One of those who viewed the piece that day was Anthony Madonna, Guild Hall's education fellow. He asked her if she was interested in expanding on the piece and then visited her studio. At first, she wasn't sure, "I'm more in touch with clay than anything else right now."

Then she saw the Minikes Garden -- "very European, very serene -- I totally saw it hanging there." She said she loved the symmetry of the four trees and the four stone benches. "As I was speaking, Anthony was very much into it and contributing as well." Casey Dalene, a curatorial assistant and associate for museum education at Guild Hall, joined him as co-curator.

"Red, Gold, and You" before the "You."

The resulting show, "Red, Gold, and You," which opened last weekend and continues through Monday, allows Ms. Varela to explore the same concept in a much larger format and setting. She has also added a durational element. After contemplating the piece, the viewer can modify it by instructing on-site facilitators, including the artist and members of Guild Hall's Teen Arts Council, to make changes to the links. "Little by little, you can change the whole thing. . . . It will change and stay changed."

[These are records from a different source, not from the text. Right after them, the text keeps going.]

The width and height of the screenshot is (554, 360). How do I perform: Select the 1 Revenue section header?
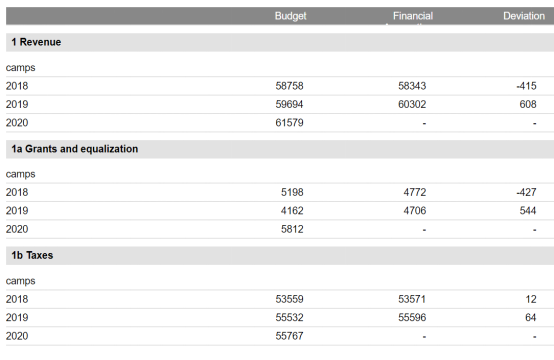[x=36, y=42]
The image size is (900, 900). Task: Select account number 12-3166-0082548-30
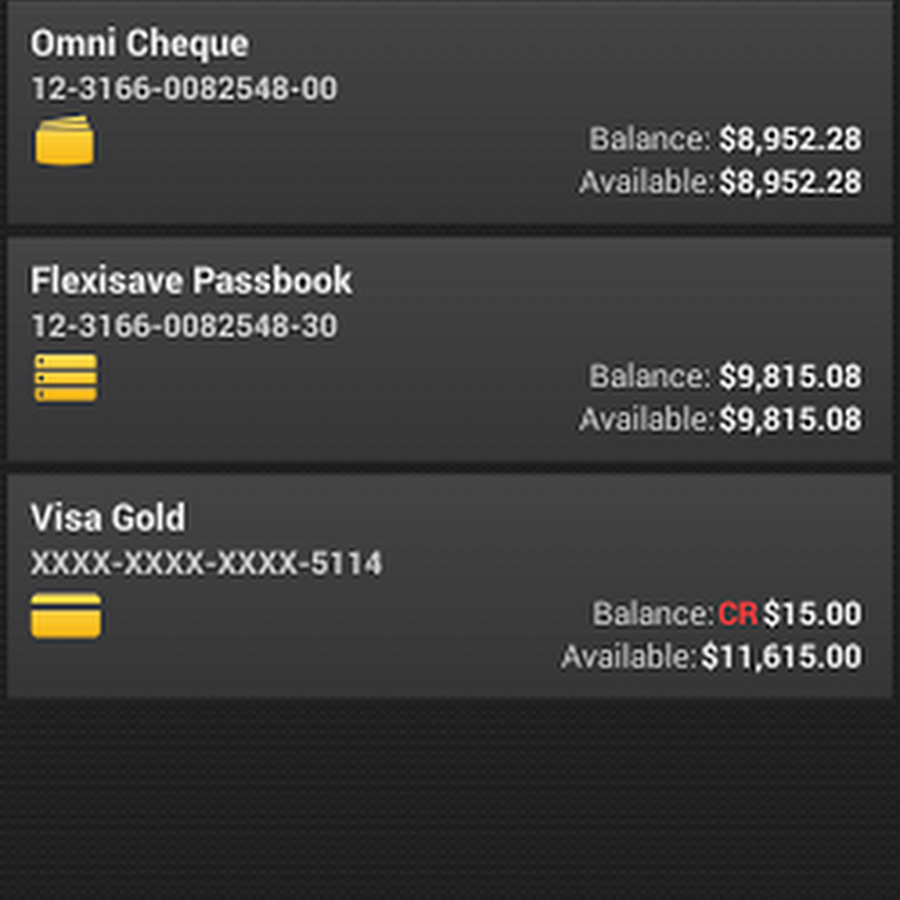(x=184, y=326)
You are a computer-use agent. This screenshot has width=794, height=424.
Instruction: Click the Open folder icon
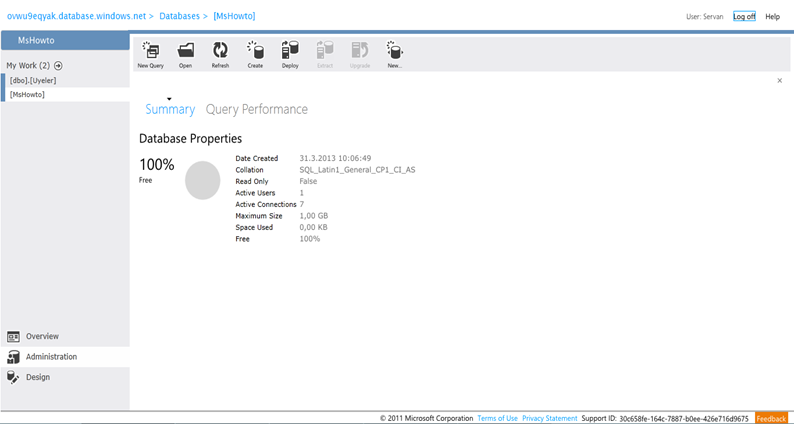[185, 51]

The installation and following interactions will be filmed as well to track those changes. Likening it to the idea of one person, one vote, she said, "It's the power of one person's move over time and many people with single moves." The vote matters, the move matters.

She admits that giving up one of her artworks to chance is a change of pace for her, even though she has said her work is the result of "a steady search for the enigmatic in a universe where the unexpected is a crucial element."

"I'm totally up for anything, but I am fairly controlling and perfectionistic when it comes to my work." Ceding that control is "part of the concept, part of the challenge. It's embedded in the offering, that taking a risk and getting out of the comfort zone."

A blood drive that is loosely tied to the exhibition but aimed primarily at the pressing need for donations will be held at Guild Hall on Friday. Reservations for viewing the installation and for the blood drive are recommended and can be made through the Guild Hall website.